> TASK BRIEF:
Considering only lines that hold the word "самым", report how many there are in the listing below, as a single number.

____

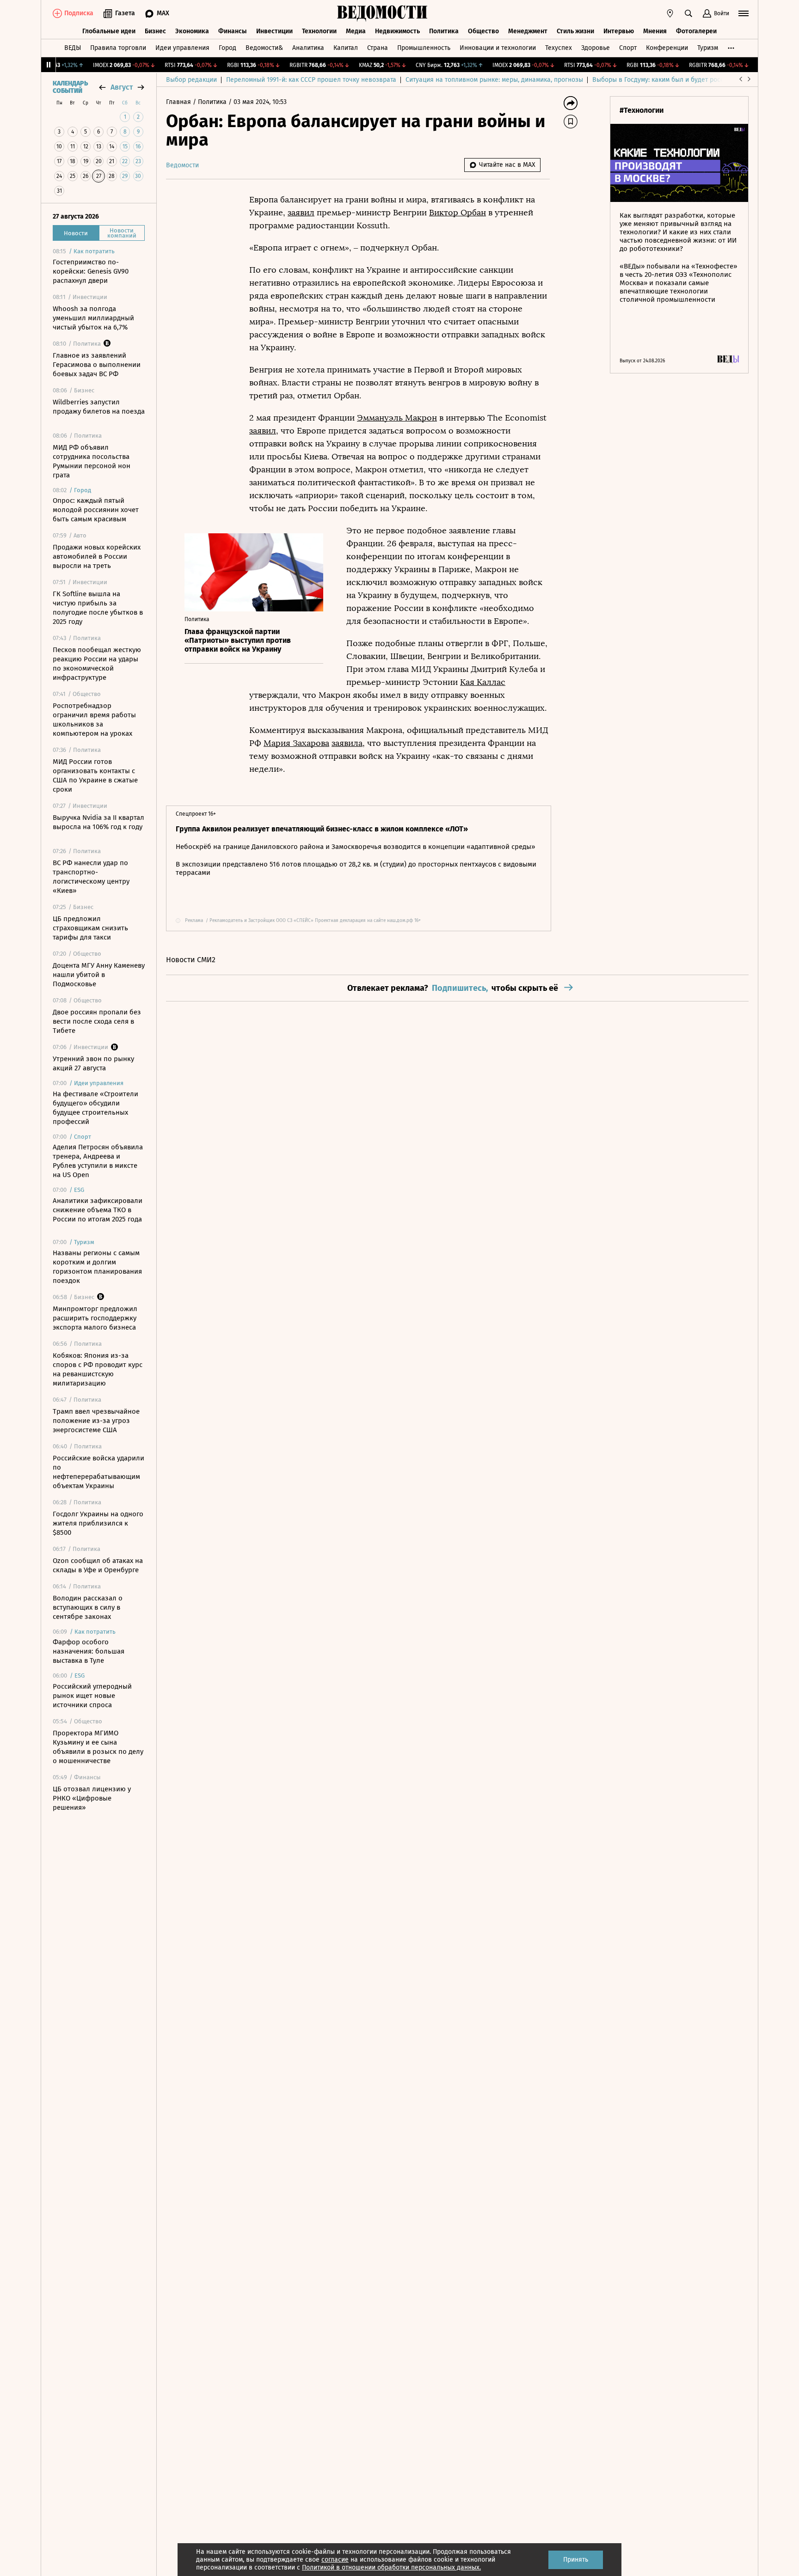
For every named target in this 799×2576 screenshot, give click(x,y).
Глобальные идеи (108, 31)
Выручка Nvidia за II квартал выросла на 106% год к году (98, 822)
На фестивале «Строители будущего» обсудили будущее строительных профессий (95, 1108)
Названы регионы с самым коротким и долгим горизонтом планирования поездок (97, 1267)
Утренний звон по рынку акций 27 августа (93, 1063)
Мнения (655, 31)
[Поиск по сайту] (688, 13)
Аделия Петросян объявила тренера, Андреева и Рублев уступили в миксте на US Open (98, 1161)
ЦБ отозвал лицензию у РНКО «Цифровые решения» (92, 1798)
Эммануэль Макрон (397, 418)
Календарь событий (70, 87)
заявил (301, 213)
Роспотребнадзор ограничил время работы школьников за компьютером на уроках (94, 720)
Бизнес (155, 31)
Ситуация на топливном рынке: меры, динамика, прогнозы (494, 80)
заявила (347, 743)
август (122, 87)
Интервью (618, 31)
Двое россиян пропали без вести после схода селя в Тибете (97, 1021)
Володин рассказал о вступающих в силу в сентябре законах (88, 1607)
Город (227, 48)
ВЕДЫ (72, 48)
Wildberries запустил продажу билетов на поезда (99, 406)
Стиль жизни (575, 31)
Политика (444, 31)
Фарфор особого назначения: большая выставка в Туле (88, 1651)
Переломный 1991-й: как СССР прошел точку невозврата (311, 80)
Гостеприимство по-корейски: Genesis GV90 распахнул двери (91, 271)
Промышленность (423, 48)
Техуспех (558, 48)
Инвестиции (274, 31)
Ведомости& (264, 48)
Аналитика (308, 48)
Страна (377, 48)
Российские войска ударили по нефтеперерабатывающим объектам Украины (98, 1472)
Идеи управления (182, 48)
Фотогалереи (696, 31)
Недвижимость (397, 31)
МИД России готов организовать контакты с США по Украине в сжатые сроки (95, 775)
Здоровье (595, 48)
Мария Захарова (296, 743)
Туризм (707, 48)
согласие (335, 2560)
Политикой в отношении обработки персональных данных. (391, 2567)
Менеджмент (527, 31)
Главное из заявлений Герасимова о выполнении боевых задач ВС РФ (97, 364)
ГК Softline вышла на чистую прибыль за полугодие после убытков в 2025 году (98, 608)
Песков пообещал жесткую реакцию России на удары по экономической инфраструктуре (97, 664)
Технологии (319, 31)
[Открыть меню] (743, 13)
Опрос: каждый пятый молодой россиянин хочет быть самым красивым (96, 509)
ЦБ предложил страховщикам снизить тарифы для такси (90, 928)
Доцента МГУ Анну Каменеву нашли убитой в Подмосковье (99, 974)
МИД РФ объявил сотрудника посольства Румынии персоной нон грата (91, 461)
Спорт (628, 48)
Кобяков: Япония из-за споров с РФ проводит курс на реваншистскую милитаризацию (97, 1369)
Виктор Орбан (457, 213)
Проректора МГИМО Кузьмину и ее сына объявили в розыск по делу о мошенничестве (98, 1747)
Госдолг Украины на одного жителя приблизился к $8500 (98, 1523)
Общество (483, 31)
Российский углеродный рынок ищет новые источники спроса (92, 1695)
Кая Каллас (482, 682)
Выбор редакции (191, 80)
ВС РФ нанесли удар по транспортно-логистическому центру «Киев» (91, 877)
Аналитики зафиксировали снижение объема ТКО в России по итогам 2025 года (97, 1209)
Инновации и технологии (498, 48)
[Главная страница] (382, 13)
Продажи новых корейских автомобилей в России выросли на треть (97, 556)
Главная (179, 102)
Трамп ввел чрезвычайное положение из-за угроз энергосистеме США (96, 1420)
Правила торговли (118, 48)
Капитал (345, 48)
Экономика (192, 31)
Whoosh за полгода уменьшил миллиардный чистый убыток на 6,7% (93, 318)
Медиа (356, 31)
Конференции (667, 48)
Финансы (232, 31)
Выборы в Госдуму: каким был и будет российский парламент (686, 80)
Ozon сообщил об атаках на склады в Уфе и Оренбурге (98, 1565)
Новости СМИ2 (190, 959)
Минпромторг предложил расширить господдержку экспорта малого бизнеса (95, 1318)
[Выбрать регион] (670, 13)
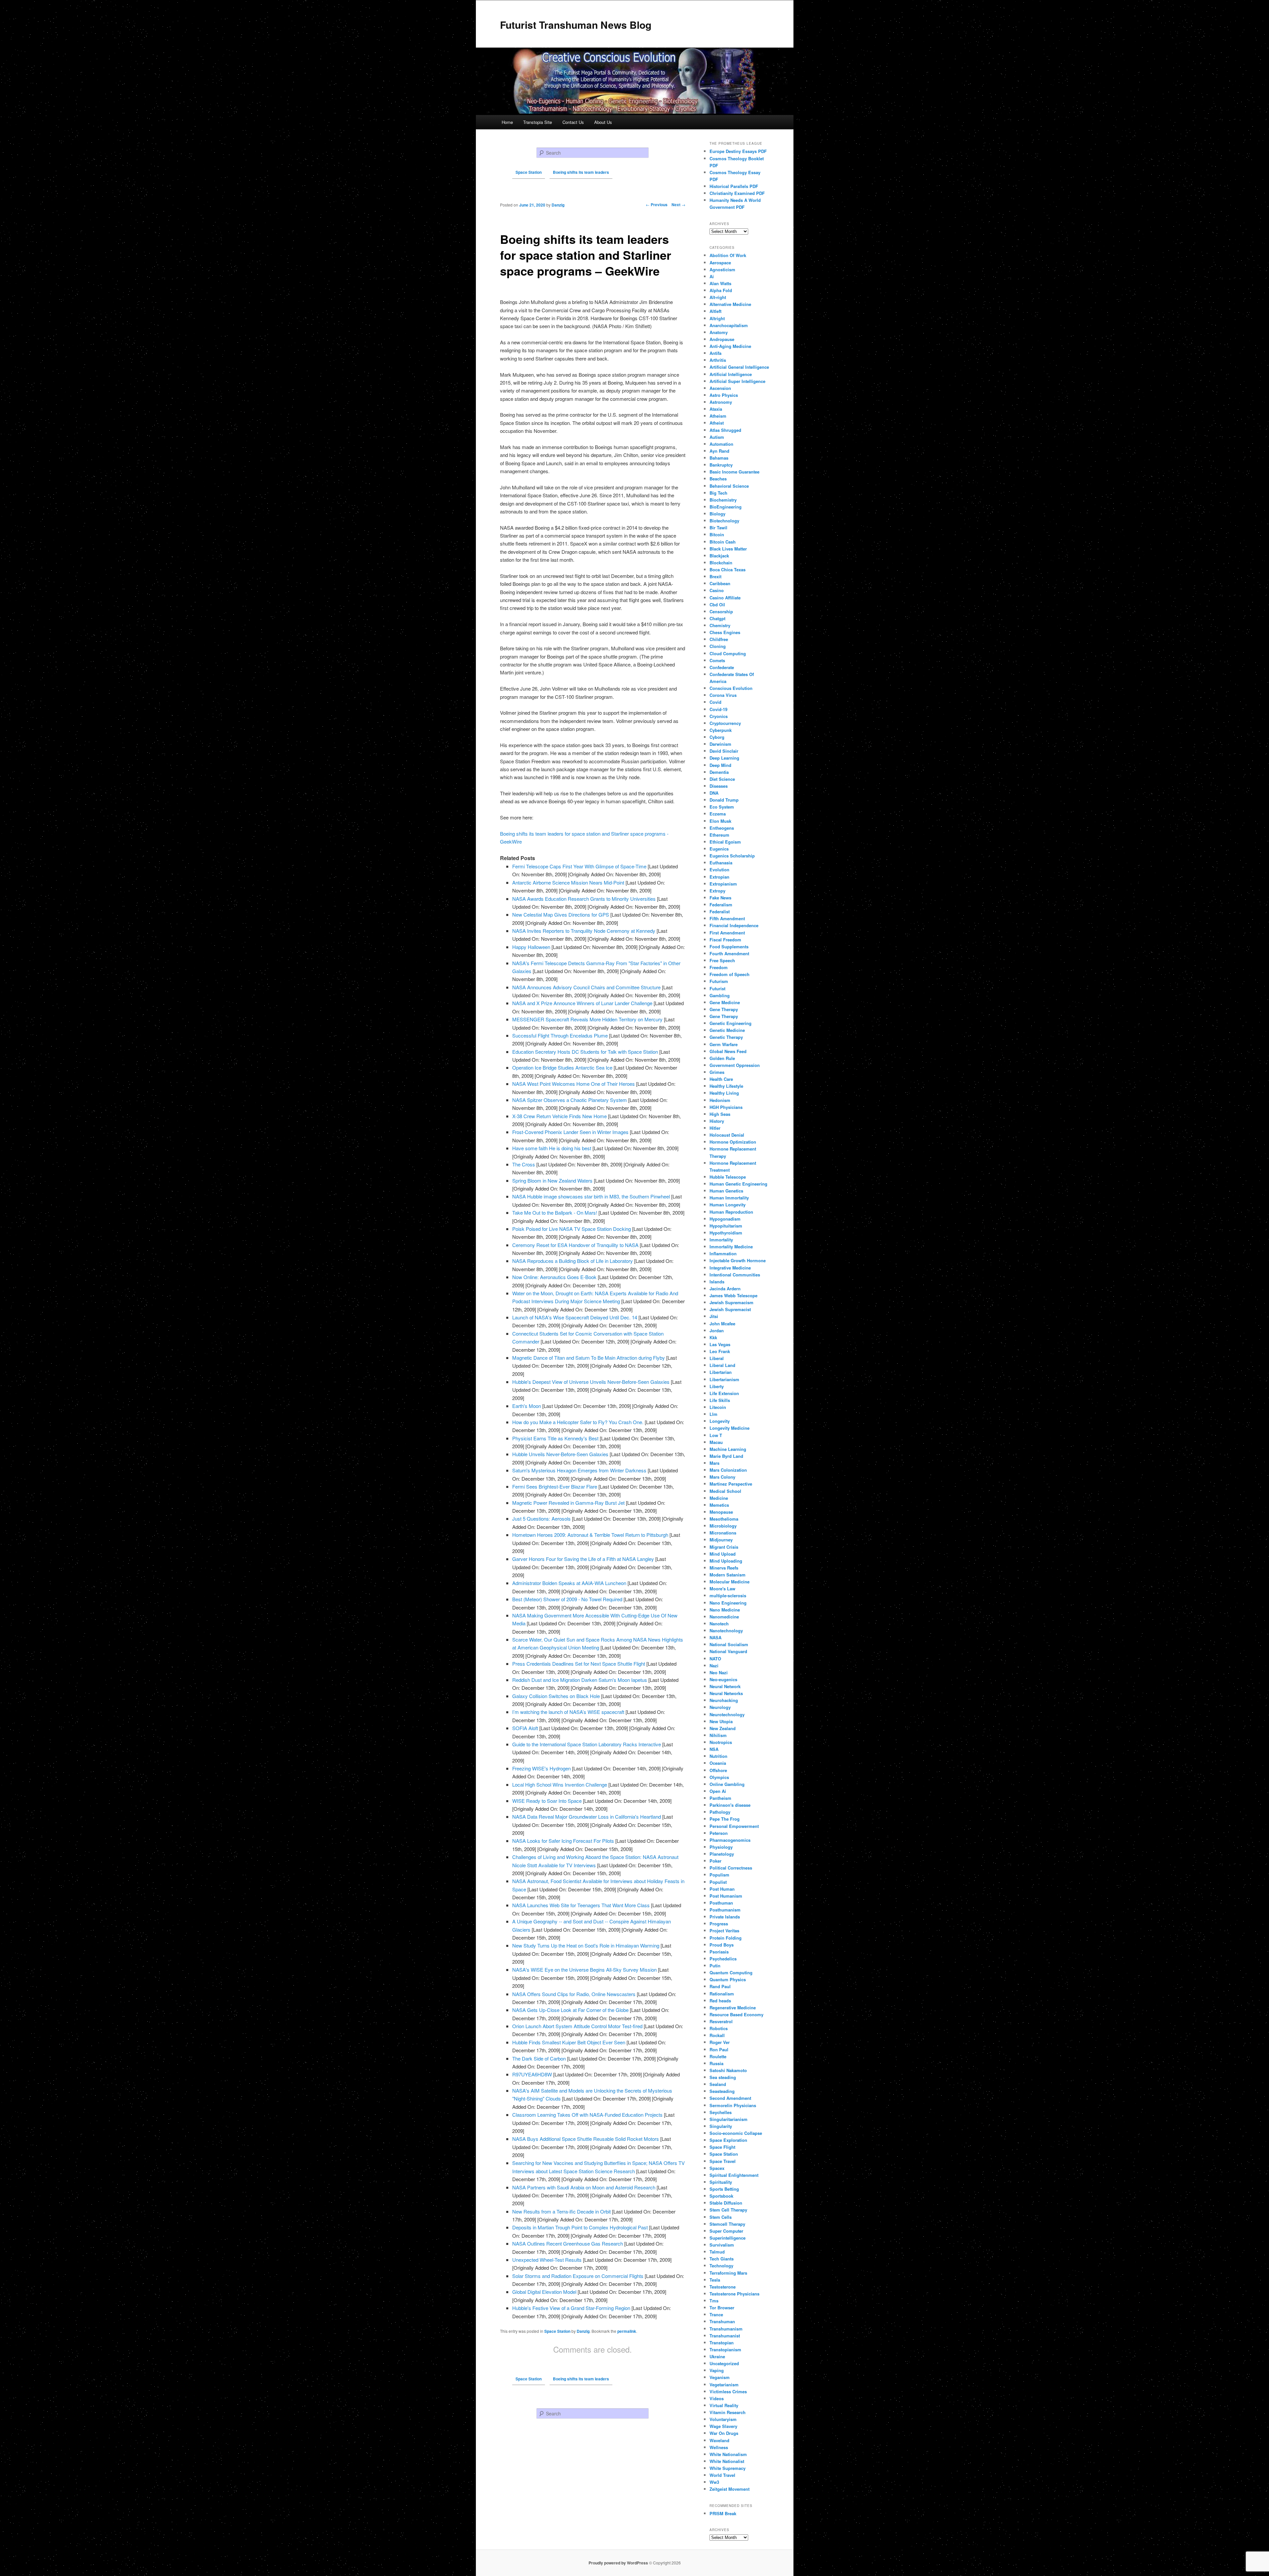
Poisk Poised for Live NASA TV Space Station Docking (571, 1228)
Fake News (720, 897)
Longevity (720, 1421)
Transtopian (722, 2342)
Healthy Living (724, 1093)
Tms (714, 2300)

____

> TASK OUTPUT:
2